Sube al vagón y se sienta a mi lado. Abre la tartera y empieza a comerlas, al principio deprisa, casi con ansia. Luego más lentamente, como si su sabor le susurrase algo al oído.
Moras. Negras, maduras, dulces. Ecos de mis veranos infantiles en Pimiango. La misma avidez al cogerlas de los zarzales, la misma calma después.
Veo el camino que abandona las últimas casas, bordeando las cercas de piedra, los campos de maíz, los prados de manzanilla. Veo las moras que brotan silvestres en las lindes.
Ya estoy cerca del acantilado. Enfrente de mis ojos, el mar. Más allá, la torre del faro. A mi espalda, en el horizonte, se dan la mano las cimas de las montañas.
Si continúo caminando llegaré hasta la vieja ermita, junto a la cueva con dibujos en las paredes: peces, ciervos, búfalos, caballos, un mamut con su nítido corazón...

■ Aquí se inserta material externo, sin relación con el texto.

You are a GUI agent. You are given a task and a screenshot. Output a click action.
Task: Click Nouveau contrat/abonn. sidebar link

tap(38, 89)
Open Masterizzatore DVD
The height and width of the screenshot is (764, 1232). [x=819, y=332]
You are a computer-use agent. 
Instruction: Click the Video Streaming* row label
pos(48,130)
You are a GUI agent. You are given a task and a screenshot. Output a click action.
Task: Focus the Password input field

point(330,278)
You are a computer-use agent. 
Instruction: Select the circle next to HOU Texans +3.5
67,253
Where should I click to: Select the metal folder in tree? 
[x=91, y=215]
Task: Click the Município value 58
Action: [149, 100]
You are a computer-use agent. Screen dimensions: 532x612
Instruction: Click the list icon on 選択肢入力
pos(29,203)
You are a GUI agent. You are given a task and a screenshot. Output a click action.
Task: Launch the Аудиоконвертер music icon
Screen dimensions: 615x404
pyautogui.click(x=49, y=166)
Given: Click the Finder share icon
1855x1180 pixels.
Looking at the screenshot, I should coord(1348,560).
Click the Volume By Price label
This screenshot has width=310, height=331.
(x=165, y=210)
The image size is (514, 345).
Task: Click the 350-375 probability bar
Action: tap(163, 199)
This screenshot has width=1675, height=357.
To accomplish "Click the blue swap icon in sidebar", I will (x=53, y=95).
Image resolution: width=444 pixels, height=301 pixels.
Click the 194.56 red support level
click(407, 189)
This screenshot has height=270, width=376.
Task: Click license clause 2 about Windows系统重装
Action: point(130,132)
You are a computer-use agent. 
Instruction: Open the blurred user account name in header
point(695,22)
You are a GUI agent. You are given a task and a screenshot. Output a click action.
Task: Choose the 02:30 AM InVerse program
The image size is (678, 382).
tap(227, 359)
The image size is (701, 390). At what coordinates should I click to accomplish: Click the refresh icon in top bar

Y cruzando el bosque, junto a los regatos, las ruinas de arcos medievales se alzan como si fueran sillares de un castillo donde poner a prueba mi espada de madera, la que me ha tallado el abuelo.
He llegado ya a mi estación, me levanto para salir. Miro a la desconocida. Las moras descansan aún en su regazo y sonríe levemente, con los ojos entrecerrados. ¿En qué piensa?
Me gustaría llevar en este momento una cámara mágica. Una que pudiera sacar una imagen de nuestro interior.